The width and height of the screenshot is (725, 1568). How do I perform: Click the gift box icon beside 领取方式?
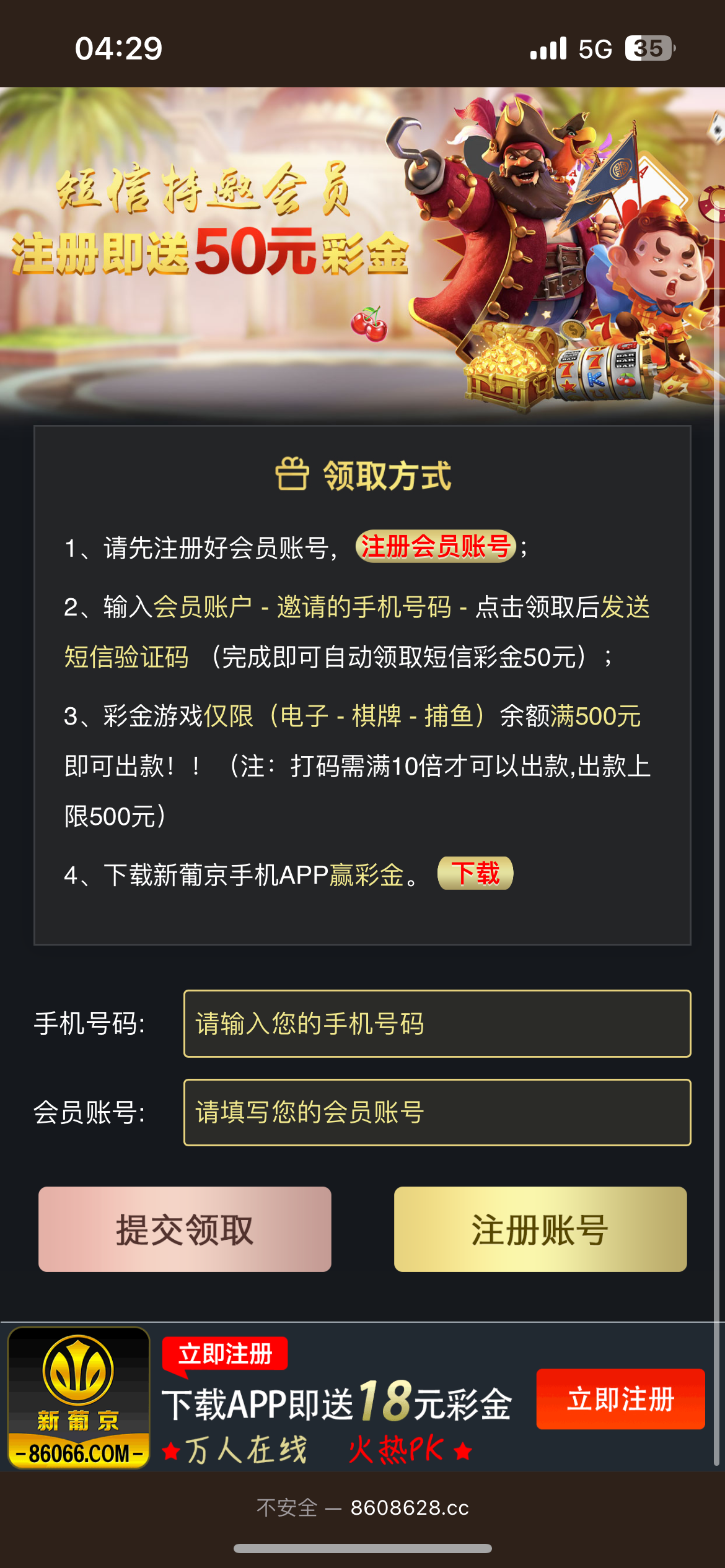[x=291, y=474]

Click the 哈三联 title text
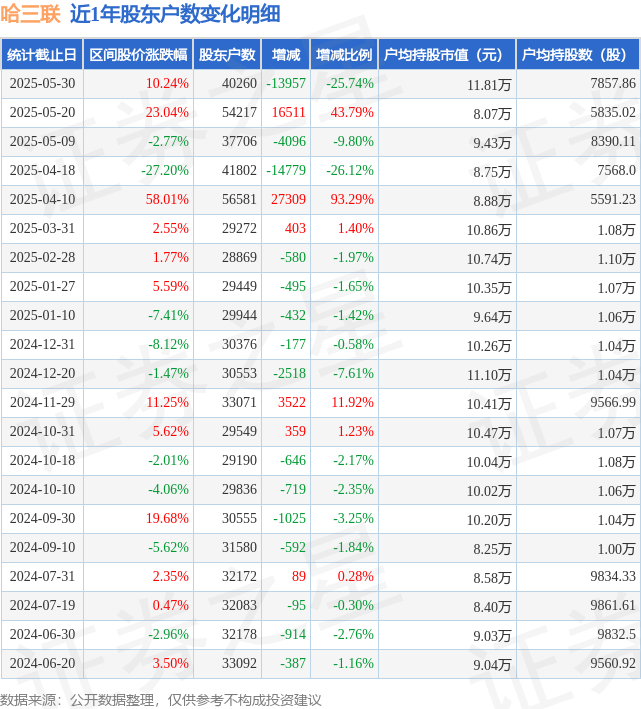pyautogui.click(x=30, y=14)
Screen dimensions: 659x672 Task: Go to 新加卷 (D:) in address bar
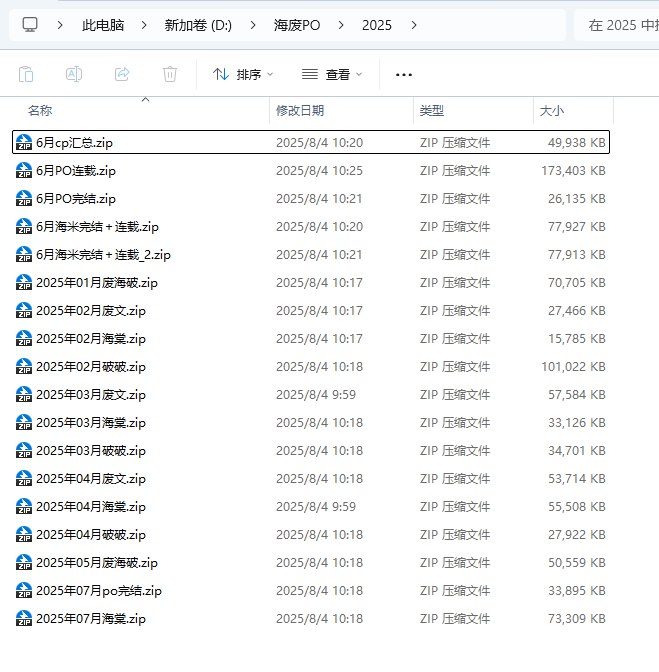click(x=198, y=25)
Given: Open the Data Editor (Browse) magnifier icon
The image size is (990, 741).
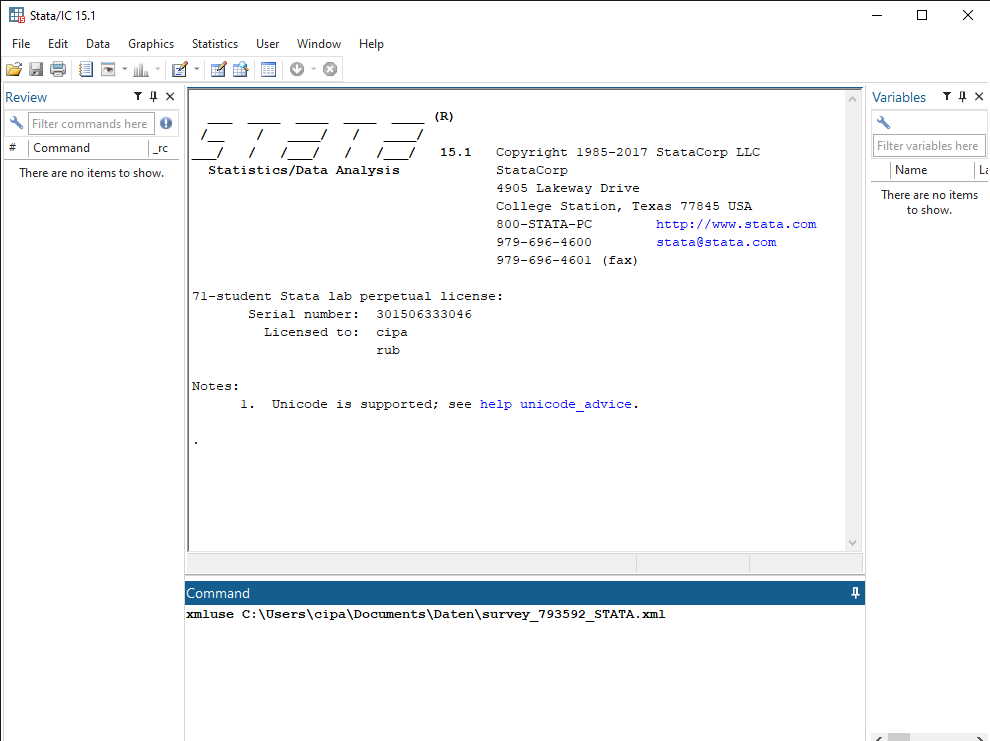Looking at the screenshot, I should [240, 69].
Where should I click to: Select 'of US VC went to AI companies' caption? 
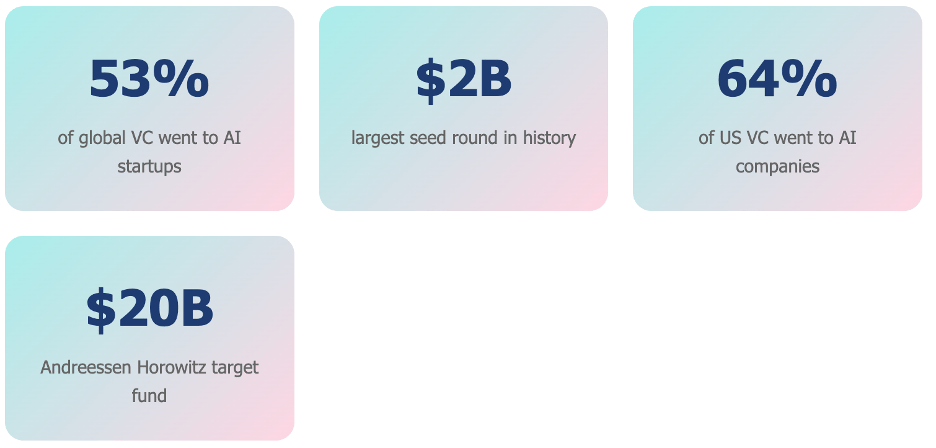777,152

------------------------------------

The task: With images left out, the data must be transcribed exactly.

Solution below:
The width and height of the screenshot is (725, 1568). How do I perform: Click the gift box icon beside 领取方式?
[x=291, y=474]

Click the 哈三联 title text
pyautogui.click(x=30, y=14)
Screen dimensions: 659x672 Task: Go to 新加卷 (D:) in address bar
click(x=198, y=25)
Given: Open the Data Editor (Browse) magnifier icon
The image size is (990, 741).
Looking at the screenshot, I should [240, 69].
Where should I click to: Select 'of US VC went to AI companies' caption? 
777,152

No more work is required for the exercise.